Assign Mice to Holes

There are N Mice and N holes placed in a straight line. Each hole can accommodate only 1 mouse.

A mouse can stay at his position, move one step right from x to x + 1, or move one step left from x to x − 1. Any of these moves consume 1 minute.

Assign mice to holes so that the time when the last mouse gets inside a hole is minimized.

For example, Let the positions of mice are: 4 -4 2
positions of holes are: 4 0 5

Assign mouse at x=4 to hole at x=4 : Time taken is 0 minutes
Assign mouse at x=-4 to hole at x=0 : Time taken is 4 minutes
Assign mouse at x=2 to hole at x=5 : Time taken is 3 minutes
After 4 minutes all of the mice are in the holes.

Note that this may not be the only solution. With the same answer (4 min), there may exist multiple solutions. Another solution is as below:

Assign mouse at x=4 to hole at x=5 : Time taken is 1 minutes
Assign mouse at x=-4 to hole at x=0 : Time taken is 4 minutes
Assign mouse at x=2 to hole at x=4 : Time taken is 2 minutes
After 4 minutes all of the mice are in the holes.

Solution:

This problem can be solved using a Greedy Approach.

We put every mouse to its nearest hole to minimize the time. To do this, sort the positions of mice and holes and put the i^th mice in the i^th hole in the holes list.

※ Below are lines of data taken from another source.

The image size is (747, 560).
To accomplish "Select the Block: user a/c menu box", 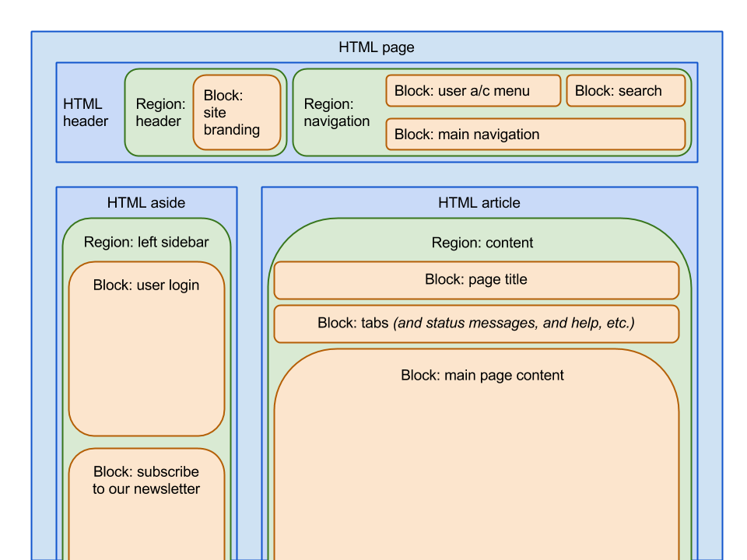I will pos(473,90).
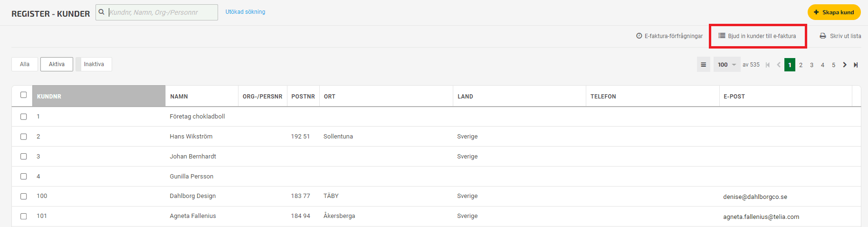Click the search magnifier icon
The height and width of the screenshot is (227, 868).
pos(101,12)
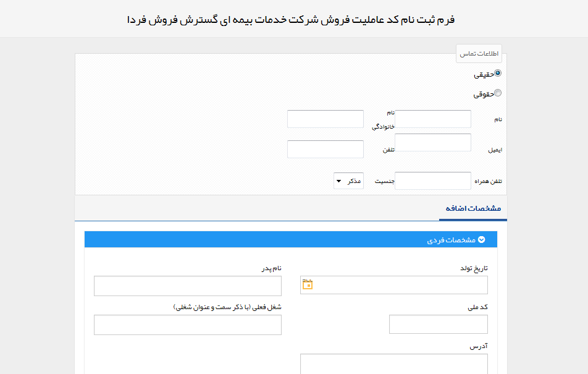This screenshot has height=374, width=588.
Task: Select the حقوقی radio button
Action: (x=498, y=93)
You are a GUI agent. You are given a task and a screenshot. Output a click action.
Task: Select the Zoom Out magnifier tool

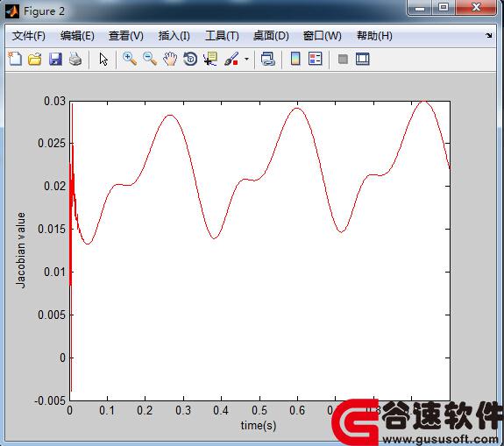(150, 59)

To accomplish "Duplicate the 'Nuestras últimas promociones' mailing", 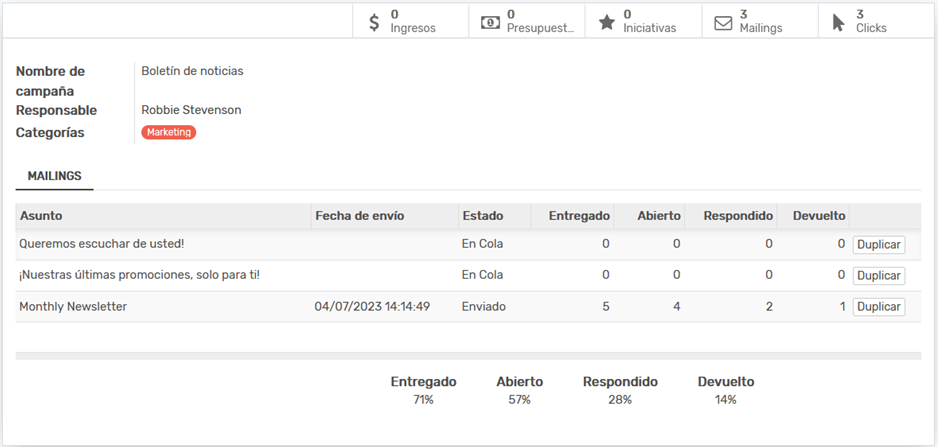I will [x=878, y=276].
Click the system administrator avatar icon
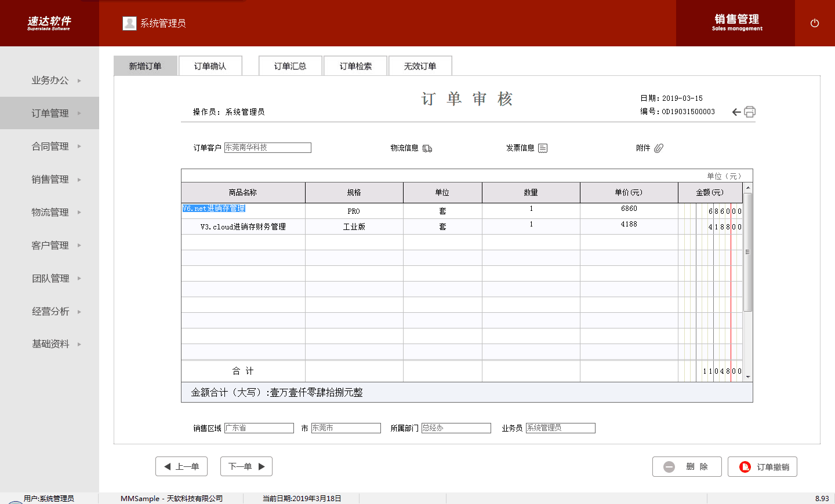835x504 pixels. click(x=129, y=23)
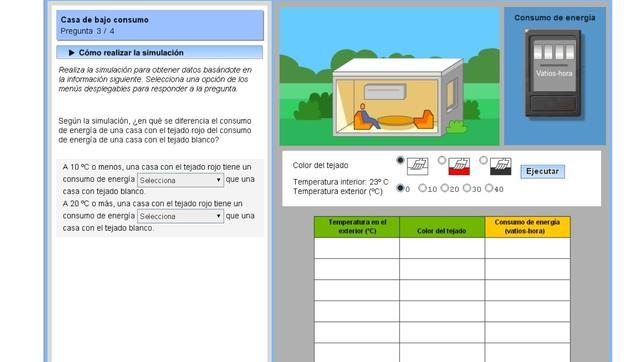Click the air conditioner unit inside the house
This screenshot has height=362, width=644.
385,92
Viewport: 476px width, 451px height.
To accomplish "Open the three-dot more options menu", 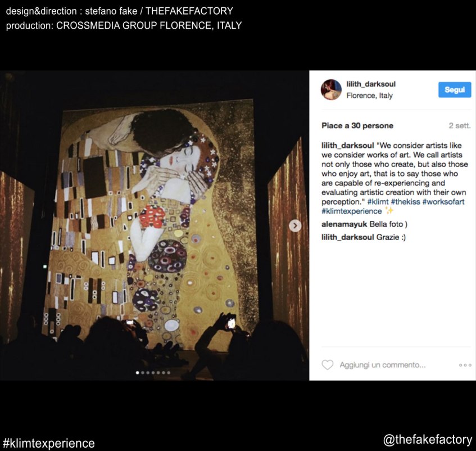I will tap(465, 365).
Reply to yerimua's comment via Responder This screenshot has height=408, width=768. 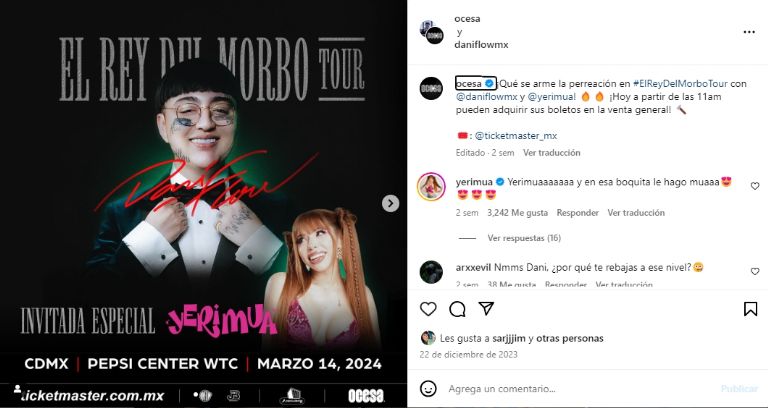coord(577,213)
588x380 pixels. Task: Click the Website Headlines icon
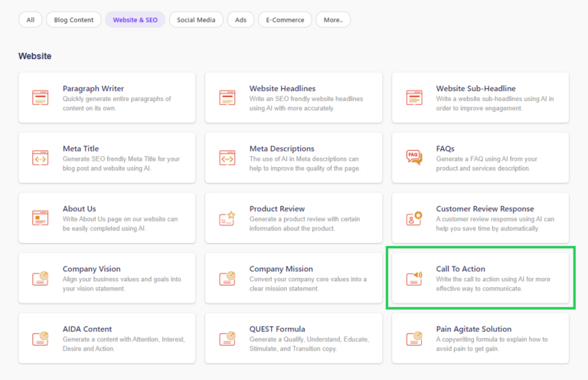coord(227,97)
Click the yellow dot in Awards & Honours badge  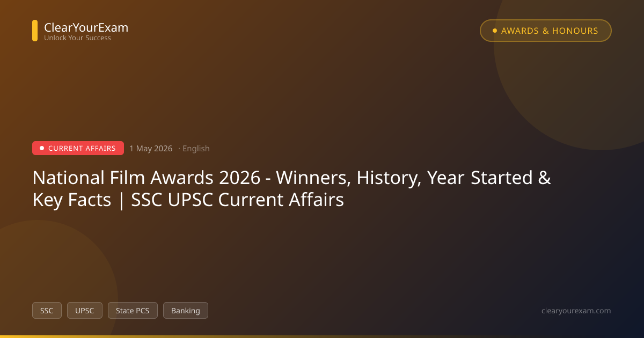click(495, 31)
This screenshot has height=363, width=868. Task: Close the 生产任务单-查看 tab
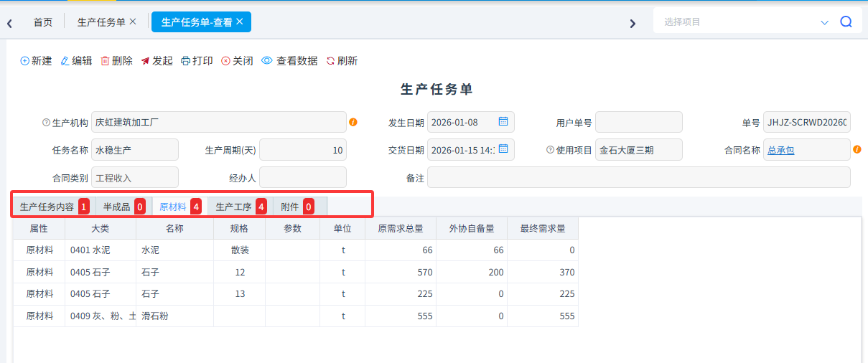pos(240,22)
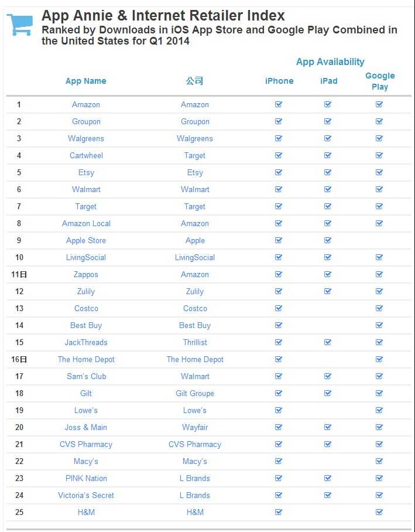The image size is (415, 532).
Task: Sort by the App Name column header
Action: click(x=86, y=81)
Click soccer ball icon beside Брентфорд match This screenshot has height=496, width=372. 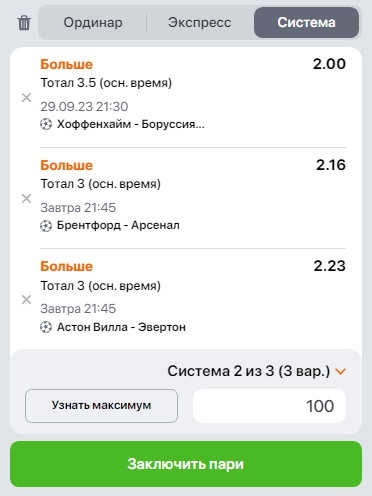pyautogui.click(x=46, y=226)

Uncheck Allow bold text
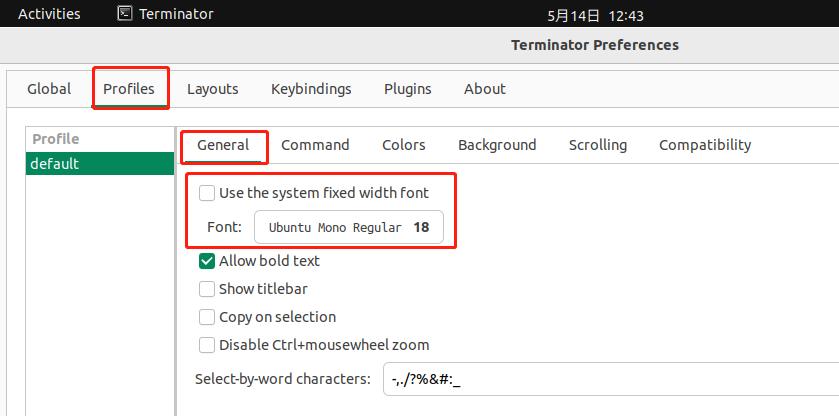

While moving the mouse, keep a track of the maximum distance any mouse have moved.

Code:

int miceInHole(int[] m, int[] h) 
{ 
   if (m.length != h.length) // ERROR CONDITION
      return -1; 
  
   Arrays.sort(mice); 
   Arrays.sort(holes); 
  
   int n = m.length; 
  
   int max = 0; 
   for (int i=0; i<n; i++) 
      if (max < Math.abs(m.get(i) - h.get(i))) 
         max = Math.abs(m.get(i) - h.get(i)); 
  
   return Math.abs(max); 
}

Time Complexities:

This code will take O(n) time if the arrays are sorted in ascending order. But since we are also sorting the array inside the function, it will take O(n.lg(n)) time.